SCHRIFTLICHE AUFGABE 1. Nenne alle Städte, die im Fließtext des folgenden Reiseberichts ab „Wir näherten uns Terezin“ bis zum Schluss genannt werden.

ZITIERTER ABSCHNITT.
◆ ◆ ◆ ◆ ◆
2. Tag 96km Brná bei Usti –
Mlékojedy bei Neratovice
KZ Theresienstadt: in den Tod geschickte Kinder |
Wir näherten uns Terezin, fuhren erst einen Schlenker durch Litomerice, wo wir aus einer Quelle tranken und wechselten dann die Flussseite, weil ich noch nicht dort war, aber dorthin mochte. Die Festung der österreichischen Kaiserin Theresia liegt ein Stück abseits der Elbe. 2021 wurden hier die WM-Läufe im Sprint-OL ausgetragen. 80 Jahre zuvor wurden hier im „Vorzeige“-KZ vor allem alte Menschen, aber auch furchtbar viele Kinder gefangen gehalten, umgebracht bzw. weiter weg gebracht und dort umgebracht.
Auch der 1. Weltkrieg schrieb hier Geschichte.
Und nun arbeiten hier Vietnamesen im Minimarkt und betteln Leute davor um Geld. Und Ratten fühlen sich hier auch pudelwohl, wie wohl in allen Städten.
Ich sah viel Biomasse, vor allem grüne, aber auch viel Müll, viel Verkehr, habe wenig Sitzfleisch. Viele fuhren Rad, Inliner, spazierten, Junge, Alte, weiblich, männlich. Wir kamen durch und hielten in Roudnice. War ich hier nicht mal zum OL? Unweit vom Ort liegt eine 2km-lange Ruderanlage, an der wir vorbei radelten und was tranken. Und schon näherten wir uns Melnik, der Stadt des Zusammenflusses von Elbe und Moldau. Die Moldau führt mehr Wasser und durch Prag und ist bis dahin auch noch länger als die Elbe. Die Kelten scheinen Schuld zu sein, dass uns unsere Radtour weiter nach Südosten und nicht nach Südwesten und in den Böhmerwald führt. Eins der schönsten klassischen Werke/Stücke (nicht Lieder, wie einer der Erstleser wusste) ist mir „Moldau“ von Smetana. Ein „Kanal“ versperrt die Zufahrt zur Moldau durch Auenwald. Wir fuhren über eine Brücke in den Ort und hoch auf den Schlossberg, von dem aus ich bereits mehrfach mit OLern auf den Zusammenfluss schaute. Eine Umleitung führte uns folgend umwegig über Straßen, meine Kräfte schwanden, wir fuhren an einem Badesee mit Hütten vorbei … Das war er, unser Zeltplatz, der noch nicht offen hatte. Durch ein Kinderfest war an dem Tag aber genügend los und konnten wir dennoch übernachten. Hier gab es auch warmes Duschwasser, was Warmduscher wohl erst wieder zu schätzen wissen, wenn es fehlt.
◆ ◆ ◆ ◆ ◆
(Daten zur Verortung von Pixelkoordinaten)
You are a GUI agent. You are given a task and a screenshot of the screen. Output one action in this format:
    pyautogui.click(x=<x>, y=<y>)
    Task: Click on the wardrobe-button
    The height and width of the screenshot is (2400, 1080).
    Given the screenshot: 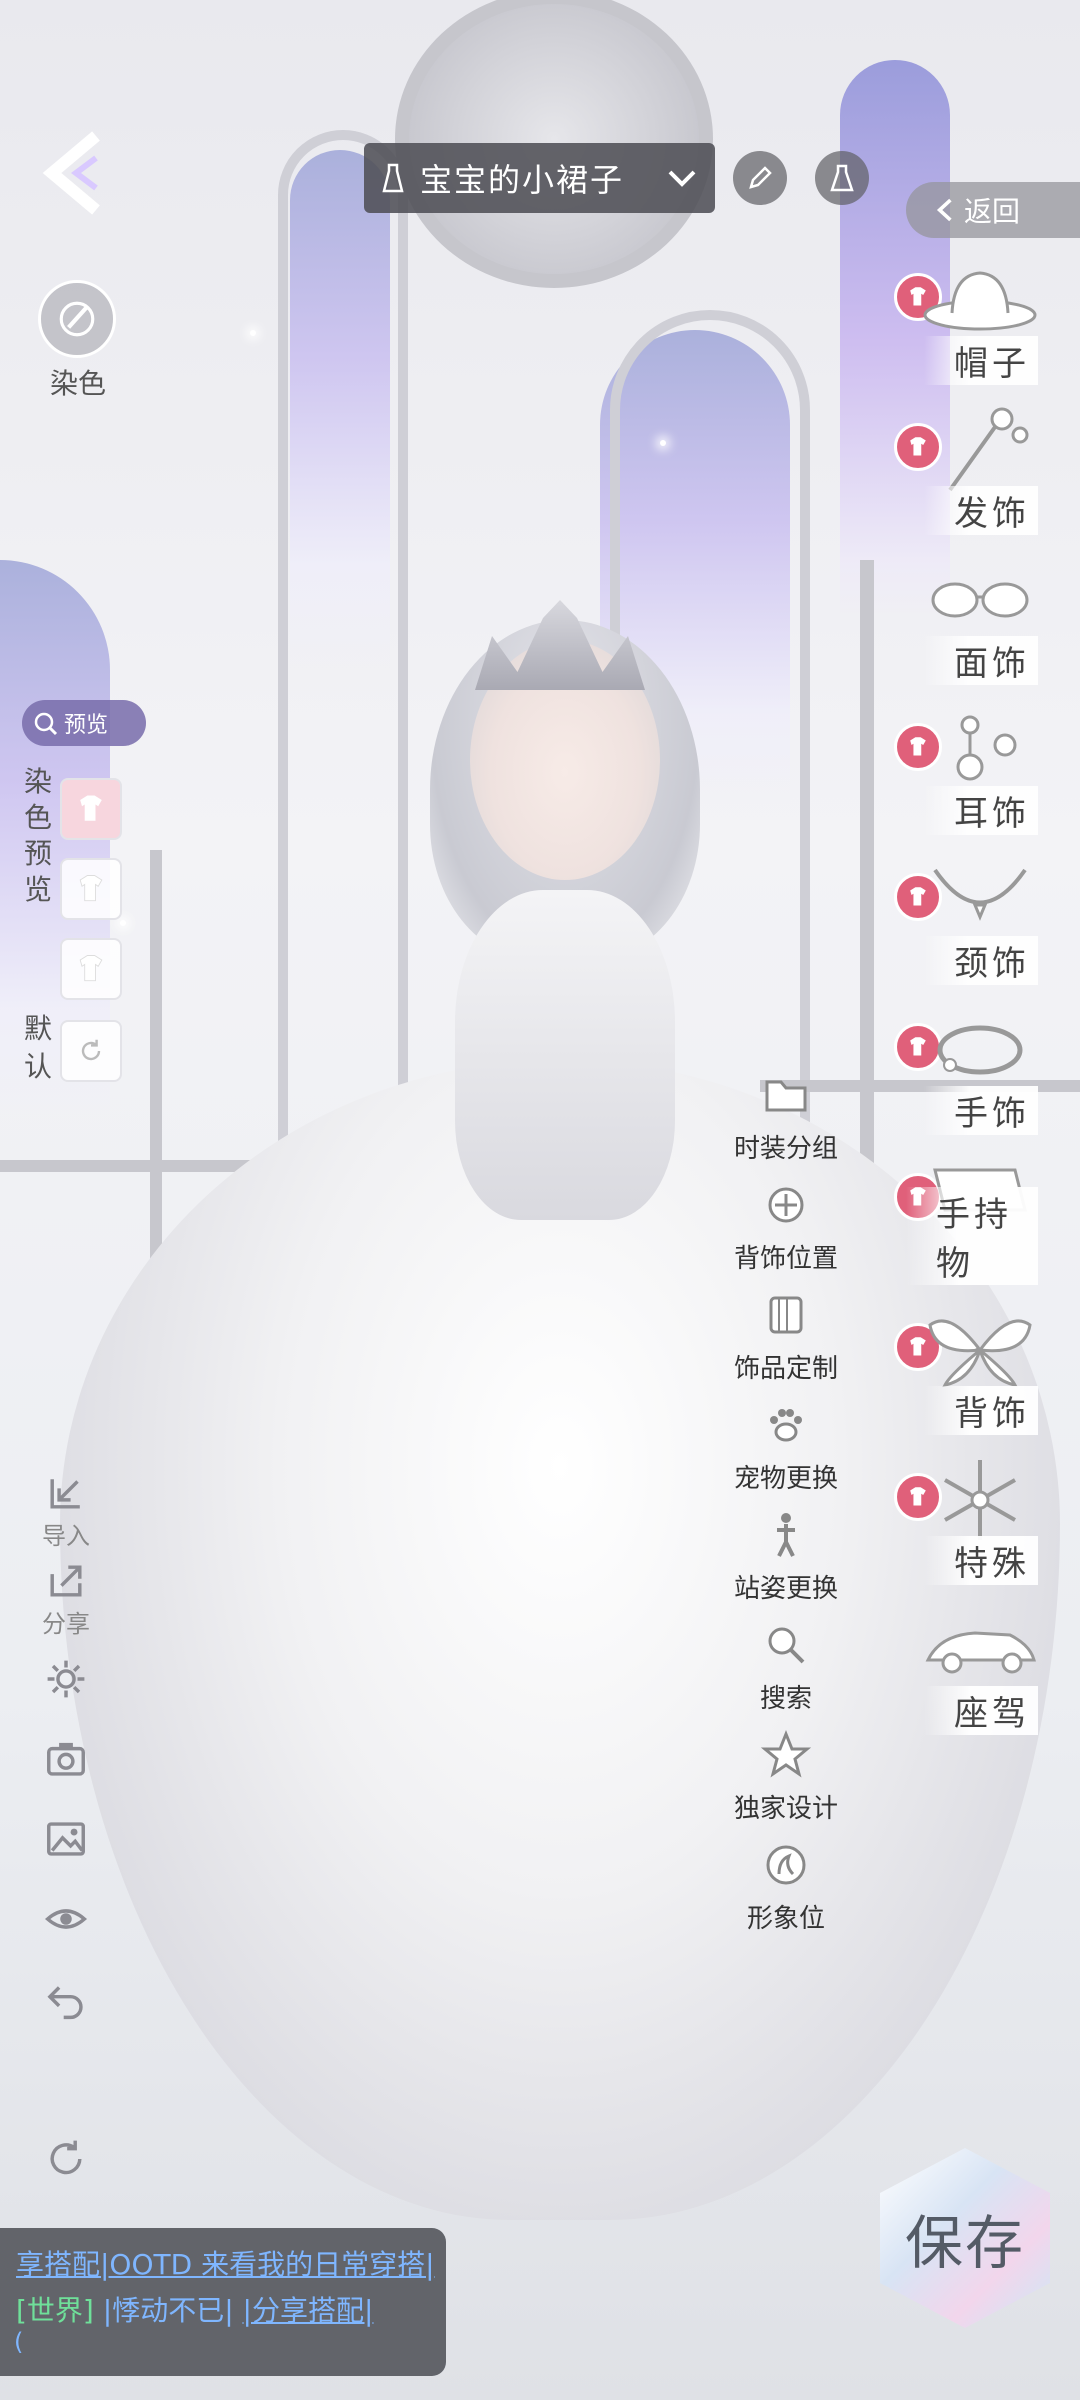 What is the action you would take?
    pyautogui.click(x=842, y=178)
◆ ◆ ◆ ◆ ◆
SCHRIFTLICHE AUFGABE 2. Tausche in der Auflistung „screenshot“ gegen „image“ aus und gib nur diese Zeilen wieder: Beginne mit der ersten Zeile der Auflistung und höre nach der Zeile mit „The height and“ auf.

LÖSUNG 1. Terezin, Litomerice, Roudnice, Melnik, Prag

LÖSUNG 2.
You are a GUI agent. You are given a task and a image of the screen. Output one action in this format:
    pyautogui.click(x=<x>, y=<y>)
    Task: Click on the wardrobe-button
    The height and width of the image is (2400, 1080).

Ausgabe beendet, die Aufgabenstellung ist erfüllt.